Rúben Oliveira

Personal information
- Full name: Rúben Alexandre Gomes Oliveira
- Date of birth: 14 December 1994 (age 31)
- Place of birth: Oliveira de Azeméis, Portugal
- Height: 1.70 m (5 ft 7 in)
- Position: Midfielder

Team information
- Current team: Varzim
- Number: 8

Youth career
- 2003–2005: Sanjoanense
- 2005–2009: Sporting CP
- 2009–2012: Feirense
- 2012–2013: Rio Ave

Senior career*
- Years: Team / Apps / (Gls)
- 2013–2017: Feirense / 68 / (3)
- 2017–2020: Vitória Guimarães B / 17 / (0)
- 2018–2020: → Aves (loan) / 44 / (1)
- 2021–2023: Santa Clara / 14 / (0)
- 2022–2023: → B-SAD (loan) / 28 / (1)
- 2024: Telavi / 0 / (0)
- 2024–: Varzim / 55 / (4)

= Rúben Oliveira (footballer, born 1994) =

Portuguese footballer

Rúben Alexandre Gomes Oliveira (born 14 December 1994) is a Portuguese professional footballer who plays as a midfielder for Liga 3 club Varzim.

==Club career==
Born in Oliveira de Azeméis, Aveiro District, Oliveira played youth football for four clubs, spending his last year as a junior with Rio Ave FC. In 2013 he signed with C.D. Feirense, making his debut in the Segunda Liga on 6 November of that year when he played the second half of the 2–1 away loss against FC Porto B.
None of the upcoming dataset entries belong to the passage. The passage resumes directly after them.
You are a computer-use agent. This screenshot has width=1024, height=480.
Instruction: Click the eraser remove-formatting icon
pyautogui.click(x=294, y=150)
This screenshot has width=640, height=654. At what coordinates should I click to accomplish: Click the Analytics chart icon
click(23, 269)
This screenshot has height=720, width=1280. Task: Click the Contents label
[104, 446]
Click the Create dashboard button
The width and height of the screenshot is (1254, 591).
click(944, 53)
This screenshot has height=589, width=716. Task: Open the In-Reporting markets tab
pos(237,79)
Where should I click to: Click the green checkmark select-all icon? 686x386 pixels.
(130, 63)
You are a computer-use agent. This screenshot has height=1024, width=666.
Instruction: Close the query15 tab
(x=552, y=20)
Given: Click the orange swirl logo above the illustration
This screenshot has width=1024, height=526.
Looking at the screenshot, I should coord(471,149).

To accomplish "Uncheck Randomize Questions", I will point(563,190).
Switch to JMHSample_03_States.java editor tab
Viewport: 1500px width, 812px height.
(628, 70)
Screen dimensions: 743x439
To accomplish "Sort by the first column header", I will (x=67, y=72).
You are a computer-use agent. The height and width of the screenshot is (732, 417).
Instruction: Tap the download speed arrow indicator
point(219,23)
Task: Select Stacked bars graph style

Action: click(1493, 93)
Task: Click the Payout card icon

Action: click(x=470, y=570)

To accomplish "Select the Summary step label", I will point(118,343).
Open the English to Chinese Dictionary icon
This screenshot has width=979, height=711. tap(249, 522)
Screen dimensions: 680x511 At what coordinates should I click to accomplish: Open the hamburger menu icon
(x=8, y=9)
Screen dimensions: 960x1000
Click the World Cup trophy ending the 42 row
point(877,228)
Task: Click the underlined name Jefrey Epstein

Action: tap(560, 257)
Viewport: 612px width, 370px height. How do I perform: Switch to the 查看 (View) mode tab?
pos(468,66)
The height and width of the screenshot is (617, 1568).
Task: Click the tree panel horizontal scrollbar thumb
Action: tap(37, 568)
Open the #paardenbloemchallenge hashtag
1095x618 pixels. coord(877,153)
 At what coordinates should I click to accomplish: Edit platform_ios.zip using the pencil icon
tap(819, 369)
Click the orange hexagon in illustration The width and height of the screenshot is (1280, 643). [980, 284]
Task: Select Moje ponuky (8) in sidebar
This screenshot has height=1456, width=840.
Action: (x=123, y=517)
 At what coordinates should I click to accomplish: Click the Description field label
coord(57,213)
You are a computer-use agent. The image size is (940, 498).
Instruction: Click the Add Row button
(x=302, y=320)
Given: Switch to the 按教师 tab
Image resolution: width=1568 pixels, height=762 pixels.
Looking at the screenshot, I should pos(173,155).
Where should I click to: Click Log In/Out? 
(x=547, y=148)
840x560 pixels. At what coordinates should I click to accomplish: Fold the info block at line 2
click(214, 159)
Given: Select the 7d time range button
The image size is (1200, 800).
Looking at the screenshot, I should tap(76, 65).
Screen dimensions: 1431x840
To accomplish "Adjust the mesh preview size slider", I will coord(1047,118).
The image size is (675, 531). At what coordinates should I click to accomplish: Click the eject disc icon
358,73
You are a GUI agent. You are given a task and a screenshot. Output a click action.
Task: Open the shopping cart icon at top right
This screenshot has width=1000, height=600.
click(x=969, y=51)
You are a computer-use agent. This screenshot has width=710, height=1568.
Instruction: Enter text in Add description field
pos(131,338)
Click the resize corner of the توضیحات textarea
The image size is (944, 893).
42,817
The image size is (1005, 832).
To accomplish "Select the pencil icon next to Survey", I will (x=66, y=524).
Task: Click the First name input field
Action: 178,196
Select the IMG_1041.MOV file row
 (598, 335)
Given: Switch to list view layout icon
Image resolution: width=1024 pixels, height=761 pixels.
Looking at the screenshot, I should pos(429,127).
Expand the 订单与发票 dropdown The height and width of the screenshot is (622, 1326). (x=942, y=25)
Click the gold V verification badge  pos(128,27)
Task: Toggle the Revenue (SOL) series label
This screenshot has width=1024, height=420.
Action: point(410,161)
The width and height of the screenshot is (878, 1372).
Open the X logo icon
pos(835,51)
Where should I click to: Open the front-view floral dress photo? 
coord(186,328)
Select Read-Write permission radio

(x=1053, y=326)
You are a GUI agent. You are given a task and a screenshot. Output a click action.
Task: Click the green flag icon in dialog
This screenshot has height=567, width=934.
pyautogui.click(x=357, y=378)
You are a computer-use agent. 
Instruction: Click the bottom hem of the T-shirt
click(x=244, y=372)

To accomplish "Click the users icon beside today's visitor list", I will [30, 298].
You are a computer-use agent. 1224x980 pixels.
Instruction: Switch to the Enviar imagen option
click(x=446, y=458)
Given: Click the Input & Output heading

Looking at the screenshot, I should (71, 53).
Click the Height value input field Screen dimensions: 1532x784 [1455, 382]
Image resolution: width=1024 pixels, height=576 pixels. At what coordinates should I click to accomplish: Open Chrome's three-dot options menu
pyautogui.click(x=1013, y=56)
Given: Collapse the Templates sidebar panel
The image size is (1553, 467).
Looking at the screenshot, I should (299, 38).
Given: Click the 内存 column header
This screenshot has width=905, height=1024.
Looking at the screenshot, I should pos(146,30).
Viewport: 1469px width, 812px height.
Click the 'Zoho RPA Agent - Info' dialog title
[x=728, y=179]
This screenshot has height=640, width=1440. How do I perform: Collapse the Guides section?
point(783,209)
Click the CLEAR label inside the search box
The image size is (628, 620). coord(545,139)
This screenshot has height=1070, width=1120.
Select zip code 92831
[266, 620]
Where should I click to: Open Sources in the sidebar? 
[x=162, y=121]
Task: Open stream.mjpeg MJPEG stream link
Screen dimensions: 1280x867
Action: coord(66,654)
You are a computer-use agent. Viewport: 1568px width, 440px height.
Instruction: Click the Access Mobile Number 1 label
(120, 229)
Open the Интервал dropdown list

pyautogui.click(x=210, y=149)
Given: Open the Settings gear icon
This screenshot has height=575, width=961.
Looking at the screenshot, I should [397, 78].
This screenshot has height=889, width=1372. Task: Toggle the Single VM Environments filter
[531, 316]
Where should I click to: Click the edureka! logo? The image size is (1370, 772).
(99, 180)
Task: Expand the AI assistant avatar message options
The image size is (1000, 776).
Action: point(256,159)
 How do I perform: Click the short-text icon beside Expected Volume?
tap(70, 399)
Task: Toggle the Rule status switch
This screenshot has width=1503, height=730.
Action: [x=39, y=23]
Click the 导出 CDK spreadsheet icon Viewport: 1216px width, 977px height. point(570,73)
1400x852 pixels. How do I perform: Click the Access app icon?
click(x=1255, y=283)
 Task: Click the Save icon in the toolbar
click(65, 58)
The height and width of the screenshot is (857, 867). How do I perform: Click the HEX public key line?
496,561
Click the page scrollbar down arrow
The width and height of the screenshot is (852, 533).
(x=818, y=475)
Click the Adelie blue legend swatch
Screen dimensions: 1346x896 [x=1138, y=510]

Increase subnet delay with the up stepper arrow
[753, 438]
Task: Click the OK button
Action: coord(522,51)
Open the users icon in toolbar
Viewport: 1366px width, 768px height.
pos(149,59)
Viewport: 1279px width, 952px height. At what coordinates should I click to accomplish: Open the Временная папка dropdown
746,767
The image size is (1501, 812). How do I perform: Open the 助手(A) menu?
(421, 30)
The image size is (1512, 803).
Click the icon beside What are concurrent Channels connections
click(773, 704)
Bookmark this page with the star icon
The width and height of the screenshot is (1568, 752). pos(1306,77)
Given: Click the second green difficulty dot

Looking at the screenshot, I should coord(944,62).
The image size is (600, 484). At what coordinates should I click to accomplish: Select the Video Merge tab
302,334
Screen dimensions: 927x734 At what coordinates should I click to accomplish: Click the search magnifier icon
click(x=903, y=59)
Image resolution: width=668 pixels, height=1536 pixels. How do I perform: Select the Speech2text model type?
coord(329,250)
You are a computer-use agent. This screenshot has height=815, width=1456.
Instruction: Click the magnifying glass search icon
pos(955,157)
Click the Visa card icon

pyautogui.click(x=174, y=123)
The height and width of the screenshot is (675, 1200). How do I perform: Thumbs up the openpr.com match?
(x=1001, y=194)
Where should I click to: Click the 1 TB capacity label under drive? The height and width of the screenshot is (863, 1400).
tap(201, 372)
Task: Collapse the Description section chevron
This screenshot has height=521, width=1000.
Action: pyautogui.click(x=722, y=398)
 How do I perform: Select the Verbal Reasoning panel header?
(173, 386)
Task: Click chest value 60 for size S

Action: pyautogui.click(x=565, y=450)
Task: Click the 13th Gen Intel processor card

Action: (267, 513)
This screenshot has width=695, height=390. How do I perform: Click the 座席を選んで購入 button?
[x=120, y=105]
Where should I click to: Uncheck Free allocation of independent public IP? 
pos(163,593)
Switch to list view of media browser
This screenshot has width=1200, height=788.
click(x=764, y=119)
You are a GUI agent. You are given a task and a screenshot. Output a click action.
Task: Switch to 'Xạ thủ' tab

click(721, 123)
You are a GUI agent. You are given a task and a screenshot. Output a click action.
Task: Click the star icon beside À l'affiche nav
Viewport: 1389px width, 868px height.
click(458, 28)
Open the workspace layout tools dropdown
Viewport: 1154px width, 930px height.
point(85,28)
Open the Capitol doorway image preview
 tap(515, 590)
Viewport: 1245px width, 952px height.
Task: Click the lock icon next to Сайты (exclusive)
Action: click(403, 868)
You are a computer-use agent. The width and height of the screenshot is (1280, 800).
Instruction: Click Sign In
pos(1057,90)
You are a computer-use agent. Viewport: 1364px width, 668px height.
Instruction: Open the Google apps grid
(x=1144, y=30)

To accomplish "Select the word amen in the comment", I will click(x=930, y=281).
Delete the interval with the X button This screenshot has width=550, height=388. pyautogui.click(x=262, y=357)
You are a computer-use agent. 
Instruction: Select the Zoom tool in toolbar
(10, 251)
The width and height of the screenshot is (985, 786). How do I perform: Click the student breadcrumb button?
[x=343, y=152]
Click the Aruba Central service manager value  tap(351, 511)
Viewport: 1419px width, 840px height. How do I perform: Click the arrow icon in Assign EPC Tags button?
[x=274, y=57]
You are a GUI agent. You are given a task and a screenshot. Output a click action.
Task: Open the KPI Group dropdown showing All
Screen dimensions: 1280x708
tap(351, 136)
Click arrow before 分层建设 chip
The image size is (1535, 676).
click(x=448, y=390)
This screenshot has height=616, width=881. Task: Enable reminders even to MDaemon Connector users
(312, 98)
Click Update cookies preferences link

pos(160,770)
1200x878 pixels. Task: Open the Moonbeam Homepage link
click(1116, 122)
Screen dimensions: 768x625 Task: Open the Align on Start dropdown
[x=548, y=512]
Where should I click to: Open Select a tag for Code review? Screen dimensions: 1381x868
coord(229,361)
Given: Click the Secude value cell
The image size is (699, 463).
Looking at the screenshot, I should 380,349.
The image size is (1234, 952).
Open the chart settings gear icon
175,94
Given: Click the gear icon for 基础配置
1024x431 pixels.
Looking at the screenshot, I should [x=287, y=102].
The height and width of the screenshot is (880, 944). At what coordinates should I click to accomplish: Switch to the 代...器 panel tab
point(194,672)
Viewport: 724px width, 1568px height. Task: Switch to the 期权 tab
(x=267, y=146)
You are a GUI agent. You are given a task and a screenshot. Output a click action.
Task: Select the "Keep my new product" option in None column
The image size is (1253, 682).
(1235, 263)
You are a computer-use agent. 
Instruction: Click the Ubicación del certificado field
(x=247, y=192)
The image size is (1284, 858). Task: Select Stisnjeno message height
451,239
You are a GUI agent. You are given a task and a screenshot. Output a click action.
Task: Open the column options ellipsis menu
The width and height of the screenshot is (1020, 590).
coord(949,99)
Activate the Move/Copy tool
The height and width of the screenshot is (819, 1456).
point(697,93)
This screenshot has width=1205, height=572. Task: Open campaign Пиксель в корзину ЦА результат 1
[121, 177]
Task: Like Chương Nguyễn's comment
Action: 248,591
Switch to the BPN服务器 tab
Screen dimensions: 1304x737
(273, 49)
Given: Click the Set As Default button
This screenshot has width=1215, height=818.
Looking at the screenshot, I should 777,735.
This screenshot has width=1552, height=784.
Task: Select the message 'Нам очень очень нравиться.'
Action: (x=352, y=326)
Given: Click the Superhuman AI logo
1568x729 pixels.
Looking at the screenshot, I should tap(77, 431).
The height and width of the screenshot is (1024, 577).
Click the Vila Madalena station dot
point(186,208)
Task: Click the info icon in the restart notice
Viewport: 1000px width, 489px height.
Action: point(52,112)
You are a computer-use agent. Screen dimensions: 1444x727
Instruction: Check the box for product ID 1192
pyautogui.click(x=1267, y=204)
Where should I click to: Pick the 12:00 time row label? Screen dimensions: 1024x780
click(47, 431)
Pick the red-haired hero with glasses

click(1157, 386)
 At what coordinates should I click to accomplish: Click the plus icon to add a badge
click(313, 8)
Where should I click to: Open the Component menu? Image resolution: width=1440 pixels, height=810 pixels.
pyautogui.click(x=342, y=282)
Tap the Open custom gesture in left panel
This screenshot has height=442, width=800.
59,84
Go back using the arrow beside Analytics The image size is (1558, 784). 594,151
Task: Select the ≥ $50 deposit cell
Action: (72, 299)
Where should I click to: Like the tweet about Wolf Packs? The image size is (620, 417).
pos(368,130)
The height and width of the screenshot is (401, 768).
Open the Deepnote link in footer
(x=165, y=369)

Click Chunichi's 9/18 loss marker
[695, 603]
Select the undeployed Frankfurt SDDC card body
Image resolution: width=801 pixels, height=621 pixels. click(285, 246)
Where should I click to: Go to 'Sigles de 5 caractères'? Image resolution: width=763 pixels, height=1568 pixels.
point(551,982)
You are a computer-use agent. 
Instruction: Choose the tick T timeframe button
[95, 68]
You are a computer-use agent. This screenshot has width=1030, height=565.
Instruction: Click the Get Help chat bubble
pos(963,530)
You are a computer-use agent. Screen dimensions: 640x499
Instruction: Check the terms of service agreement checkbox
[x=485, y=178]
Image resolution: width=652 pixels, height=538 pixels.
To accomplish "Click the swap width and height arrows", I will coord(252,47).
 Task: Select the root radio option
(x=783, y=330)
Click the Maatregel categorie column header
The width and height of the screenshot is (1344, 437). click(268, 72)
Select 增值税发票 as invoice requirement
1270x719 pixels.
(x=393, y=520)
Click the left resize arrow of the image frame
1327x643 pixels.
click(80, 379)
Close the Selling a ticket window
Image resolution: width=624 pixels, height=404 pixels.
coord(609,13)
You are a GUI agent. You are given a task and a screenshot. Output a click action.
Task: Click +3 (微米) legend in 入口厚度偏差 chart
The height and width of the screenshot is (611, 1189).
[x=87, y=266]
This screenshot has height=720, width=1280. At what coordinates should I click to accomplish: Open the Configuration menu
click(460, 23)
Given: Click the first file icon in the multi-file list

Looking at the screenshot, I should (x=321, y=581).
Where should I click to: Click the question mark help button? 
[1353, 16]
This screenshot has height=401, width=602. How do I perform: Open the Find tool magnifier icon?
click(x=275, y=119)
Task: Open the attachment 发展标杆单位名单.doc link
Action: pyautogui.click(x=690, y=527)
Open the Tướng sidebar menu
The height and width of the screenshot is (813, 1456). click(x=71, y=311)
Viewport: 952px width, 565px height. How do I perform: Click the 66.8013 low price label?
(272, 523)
Oliveira scored his first league goal on 12 September 2015, helping to a 2–2 away draw with Portimonense SC. He contributed a further two during the season (in 38 matches), and his team returned to the Primeira Liga after a four-year absence.

In the summer of 2017, Oliveira joined Vitória S.C. on an undisclosed deal, being initially assigned to the reserves also in the second division. He made his competitive debut with the first team on 14 October, playing the entire 6–1 away victory over amateurs Clube de Futebol Vasco da Gama in the third round of the Taça de Portugal.

For the 2018–19 campaign, Oliveira was loaned to C.D. Aves of the Portuguese top tier. His maiden appearance in the competition took place on 11 August, featuring 36 minutes in a 2–0 defeat at Vitória de Setúbal. The following 27 April he scored his first goal as a substitute to conclude a 3–0 home win over B-SAD.

On 27 January 2021, having been without a team since Aves were removed from the professional leagues the previous summer, Oliveira signed an 18-month contract at C.D. Santa Clara.